Hence, the e.m.f. is the total energy per coulomb supplied, while the terminal p.d. is the useful energy per coulomb delivered to the external circuit.
Example
A cell of e.m.f. \( \mathrm{1.5 \ V} \) drives a current of \( \mathrm{0.3 \ A} \) through a circuit with an internal resistance of \( \mathrm{1.0 \ \Omega.} \) Find the terminal potential difference.
▶️ Answer / Explanation
Using \( \mathrm{\varepsilon = V + Ir} \):
\( \mathrm{V = \varepsilon – Ir = 1.5 – (0.3)(1.0) = 1.2 \ V.} \)
Hence, the terminal p.d. is 1.2 V.
Interpretation: Each coulomb of charge gains 1.5 J from the cell, but only 1.2 J is delivered to the external circuit — 0.3 J is lost as heat inside the cell.
Effect of Internal Resistance on Terminal Potential Difference
Internal Resistance:
The internal resistance of a source (such as a battery or cell) is the resistance to current flow within the source itself. It is caused by the materials and chemicals inside the cell that oppose the motion of charge carriers.
Symbol: \( \mathrm{r} \) (measured in ohms, \( \mathrm{\Omega} \))
Model of a Real Source:
- A real source of e.m.f. can be represented as an ideal e.m.f. (ε) in series with an internal resistance (r).
- When a current \( \mathrm{I} \) flows, some of the energy supplied by the source is lost as heat in its internal resistance.
Key Equation:
\( \mathrm{\varepsilon = V + Ir} \)
Where:
- \( \mathrm{\varepsilon} \): e.m.f. of the source (V)

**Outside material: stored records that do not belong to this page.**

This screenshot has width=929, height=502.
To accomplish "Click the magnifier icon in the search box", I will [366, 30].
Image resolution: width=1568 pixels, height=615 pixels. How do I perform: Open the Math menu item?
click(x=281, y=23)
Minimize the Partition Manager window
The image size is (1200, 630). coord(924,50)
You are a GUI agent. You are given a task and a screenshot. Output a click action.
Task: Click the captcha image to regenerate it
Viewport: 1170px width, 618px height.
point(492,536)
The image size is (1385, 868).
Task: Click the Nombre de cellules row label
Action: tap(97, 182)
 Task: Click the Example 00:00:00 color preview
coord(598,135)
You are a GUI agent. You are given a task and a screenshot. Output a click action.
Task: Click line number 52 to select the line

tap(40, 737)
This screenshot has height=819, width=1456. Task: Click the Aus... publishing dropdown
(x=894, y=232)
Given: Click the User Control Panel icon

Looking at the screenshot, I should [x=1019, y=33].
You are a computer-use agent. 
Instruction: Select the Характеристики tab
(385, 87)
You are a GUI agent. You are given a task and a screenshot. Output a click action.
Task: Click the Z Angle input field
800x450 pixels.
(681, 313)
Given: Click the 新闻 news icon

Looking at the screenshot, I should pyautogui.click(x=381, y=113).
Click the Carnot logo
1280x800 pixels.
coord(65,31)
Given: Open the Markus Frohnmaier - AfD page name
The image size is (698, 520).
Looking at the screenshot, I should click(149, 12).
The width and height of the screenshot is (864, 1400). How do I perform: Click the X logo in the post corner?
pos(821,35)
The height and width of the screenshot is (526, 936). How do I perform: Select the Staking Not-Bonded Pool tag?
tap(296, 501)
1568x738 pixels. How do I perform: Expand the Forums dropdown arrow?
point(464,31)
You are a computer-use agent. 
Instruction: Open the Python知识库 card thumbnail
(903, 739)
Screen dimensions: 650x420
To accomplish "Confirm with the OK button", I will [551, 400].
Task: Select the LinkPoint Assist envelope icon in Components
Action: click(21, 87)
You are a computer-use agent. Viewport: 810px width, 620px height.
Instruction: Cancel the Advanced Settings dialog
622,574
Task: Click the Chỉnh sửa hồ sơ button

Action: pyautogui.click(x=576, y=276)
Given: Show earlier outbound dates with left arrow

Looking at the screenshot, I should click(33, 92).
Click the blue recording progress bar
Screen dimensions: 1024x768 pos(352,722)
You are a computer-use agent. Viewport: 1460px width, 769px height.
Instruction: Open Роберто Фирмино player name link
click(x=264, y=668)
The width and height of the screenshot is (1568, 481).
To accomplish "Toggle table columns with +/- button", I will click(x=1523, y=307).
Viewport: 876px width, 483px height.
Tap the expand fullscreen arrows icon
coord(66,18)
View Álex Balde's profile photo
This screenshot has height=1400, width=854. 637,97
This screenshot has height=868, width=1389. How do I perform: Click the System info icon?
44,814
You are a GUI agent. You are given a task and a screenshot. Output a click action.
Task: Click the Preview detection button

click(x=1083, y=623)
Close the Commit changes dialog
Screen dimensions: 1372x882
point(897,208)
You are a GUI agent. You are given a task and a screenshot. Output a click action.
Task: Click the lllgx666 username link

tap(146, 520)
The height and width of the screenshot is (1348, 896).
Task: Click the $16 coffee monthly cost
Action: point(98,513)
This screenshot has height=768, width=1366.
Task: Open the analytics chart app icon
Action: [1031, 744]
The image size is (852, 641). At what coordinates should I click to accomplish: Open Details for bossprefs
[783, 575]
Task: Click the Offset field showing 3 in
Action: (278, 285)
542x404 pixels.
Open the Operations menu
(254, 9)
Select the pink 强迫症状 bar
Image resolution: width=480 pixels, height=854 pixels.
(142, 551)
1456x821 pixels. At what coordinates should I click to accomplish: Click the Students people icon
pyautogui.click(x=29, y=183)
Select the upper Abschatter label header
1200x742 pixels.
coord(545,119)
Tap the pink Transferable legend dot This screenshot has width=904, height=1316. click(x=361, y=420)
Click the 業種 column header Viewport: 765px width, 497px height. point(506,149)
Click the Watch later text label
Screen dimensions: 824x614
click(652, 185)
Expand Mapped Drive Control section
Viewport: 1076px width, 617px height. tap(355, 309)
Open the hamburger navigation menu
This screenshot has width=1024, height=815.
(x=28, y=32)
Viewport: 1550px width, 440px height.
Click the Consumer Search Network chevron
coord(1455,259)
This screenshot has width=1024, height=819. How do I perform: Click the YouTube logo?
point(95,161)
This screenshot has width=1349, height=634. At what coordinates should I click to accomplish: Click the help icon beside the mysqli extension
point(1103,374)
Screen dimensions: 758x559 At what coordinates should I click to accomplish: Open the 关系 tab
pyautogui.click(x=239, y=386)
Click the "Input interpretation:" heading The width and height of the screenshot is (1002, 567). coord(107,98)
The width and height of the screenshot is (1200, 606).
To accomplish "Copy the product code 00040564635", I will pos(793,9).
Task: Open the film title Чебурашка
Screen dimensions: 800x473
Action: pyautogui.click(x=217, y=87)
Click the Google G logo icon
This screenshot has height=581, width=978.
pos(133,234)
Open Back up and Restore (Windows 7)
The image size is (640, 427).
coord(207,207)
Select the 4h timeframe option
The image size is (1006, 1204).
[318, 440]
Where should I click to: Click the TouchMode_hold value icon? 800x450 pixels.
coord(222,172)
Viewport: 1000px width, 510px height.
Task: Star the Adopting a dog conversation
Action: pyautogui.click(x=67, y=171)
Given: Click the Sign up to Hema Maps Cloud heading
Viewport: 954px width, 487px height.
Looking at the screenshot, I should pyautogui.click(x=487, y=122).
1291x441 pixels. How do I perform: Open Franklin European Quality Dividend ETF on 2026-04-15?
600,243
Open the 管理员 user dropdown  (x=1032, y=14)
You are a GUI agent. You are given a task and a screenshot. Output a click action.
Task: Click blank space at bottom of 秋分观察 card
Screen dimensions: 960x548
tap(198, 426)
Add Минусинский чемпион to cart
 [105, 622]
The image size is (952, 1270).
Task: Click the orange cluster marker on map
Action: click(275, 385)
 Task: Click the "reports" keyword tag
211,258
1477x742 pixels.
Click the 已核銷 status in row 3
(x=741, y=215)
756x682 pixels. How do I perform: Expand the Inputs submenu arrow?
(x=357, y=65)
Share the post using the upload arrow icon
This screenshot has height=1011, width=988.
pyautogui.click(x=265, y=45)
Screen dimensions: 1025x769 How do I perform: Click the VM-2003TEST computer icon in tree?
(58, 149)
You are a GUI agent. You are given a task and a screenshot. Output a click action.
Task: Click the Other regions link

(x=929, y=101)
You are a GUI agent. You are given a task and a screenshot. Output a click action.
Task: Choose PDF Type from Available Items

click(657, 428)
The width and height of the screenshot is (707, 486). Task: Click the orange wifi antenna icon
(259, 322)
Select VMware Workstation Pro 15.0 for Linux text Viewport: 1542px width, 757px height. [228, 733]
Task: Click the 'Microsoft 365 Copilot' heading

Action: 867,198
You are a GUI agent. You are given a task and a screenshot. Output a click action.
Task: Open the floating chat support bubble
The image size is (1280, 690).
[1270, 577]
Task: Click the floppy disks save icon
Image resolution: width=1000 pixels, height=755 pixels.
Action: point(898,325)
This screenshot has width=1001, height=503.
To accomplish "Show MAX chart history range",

- \( \mathrm{V} \): terminal potential difference (V) — voltage across the external circuit
- \( \mathrm{I} \): current (A)
- \( \mathrm{r} \): internal resistance (Ω)
Therefore:
\( \mathrm{V = \varepsilon – Ir} \)
Explanation of the Equation:
- When current flows, a part of the total e.m.f. (\( \mathrm{Ir} \)) is “lost” inside the source as heat.
- The remaining energy per coulomb (\( \mathrm{V} \)) is available to the external circuit.
- As current increases, \( \mathrm{Ir} \) increases — therefore, the terminal potential difference decreases.
The internal resistance of a source causes the terminal potential difference to be less than the e.m.f. whenever current flows. The greater the current, the larger the voltage drop inside the source.
Graphical Representation:
If a graph of \( \mathrm{V} \) (terminal p.d.) vs \( \mathrm{I} \) (current) is plotted, it is a straight line with a negative gradient.
\( \mathrm{V = \varepsilon – Ir} \quad \Rightarrow \quad \text{Gradient} = -r, \ \text{Intercept} = \varepsilon \)
Interpretation:
- At \( \mathrm{I = 0} \) (no current), \( \mathrm{V = \varepsilon} \) → the terminal p.d. equals the e.m.f. (open circuit).
- As \( \mathrm{I} \) increases, \( \mathrm{V} \) decreases linearly due to energy loss inside the source.
Energy Consideration:
The total energy per unit charge supplied by the source (\( \mathrm{\varepsilon} \)) divides into two parts:
- \( \mathrm{V} \): energy per coulomb delivered to the external circuit (useful work).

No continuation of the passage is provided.